Exercise goal
Duplicate everything from the line containing "Image resolution: width=512" down to the line containing "pos(13,811)", including both of those lines, and copy no other rows.
* Start *
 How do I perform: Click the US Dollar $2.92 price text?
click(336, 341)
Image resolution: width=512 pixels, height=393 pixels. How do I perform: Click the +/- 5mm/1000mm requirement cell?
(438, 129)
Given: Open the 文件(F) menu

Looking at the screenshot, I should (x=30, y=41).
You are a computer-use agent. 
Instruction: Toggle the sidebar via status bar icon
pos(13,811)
* End *
* Start *
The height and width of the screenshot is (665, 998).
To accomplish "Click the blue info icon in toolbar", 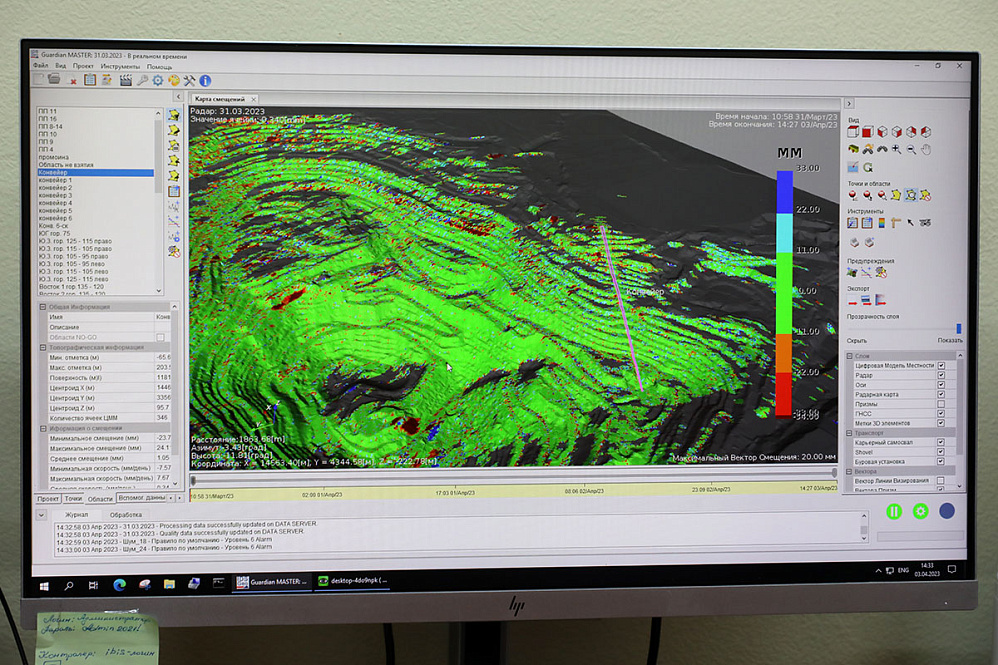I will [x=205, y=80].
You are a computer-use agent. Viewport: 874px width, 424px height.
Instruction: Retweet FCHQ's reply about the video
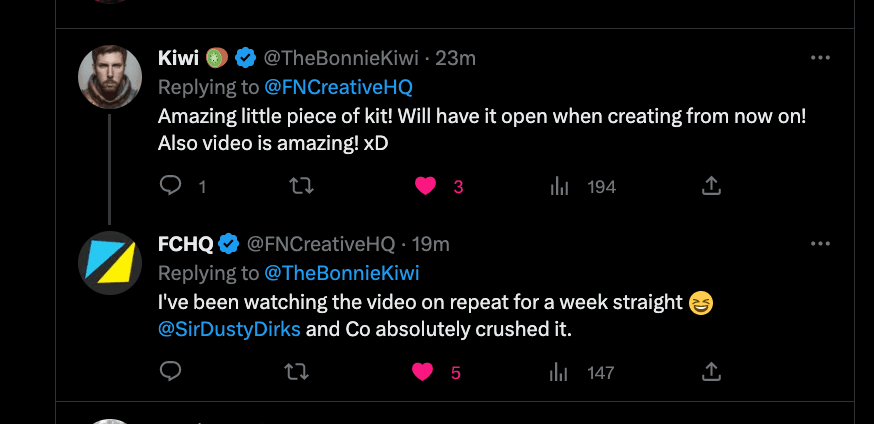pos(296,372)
* End *
Answer for the task
Image resolution: width=512 pixels, height=393 pixels. How do I perform: Click the +/- 5mm/1000mm requirement cell?
(438, 129)
Given: Open the 文件(F) menu

Looking at the screenshot, I should (x=30, y=41).
You are a computer-use agent. 
Instruction: Toggle the sidebar via status bar icon
pos(13,811)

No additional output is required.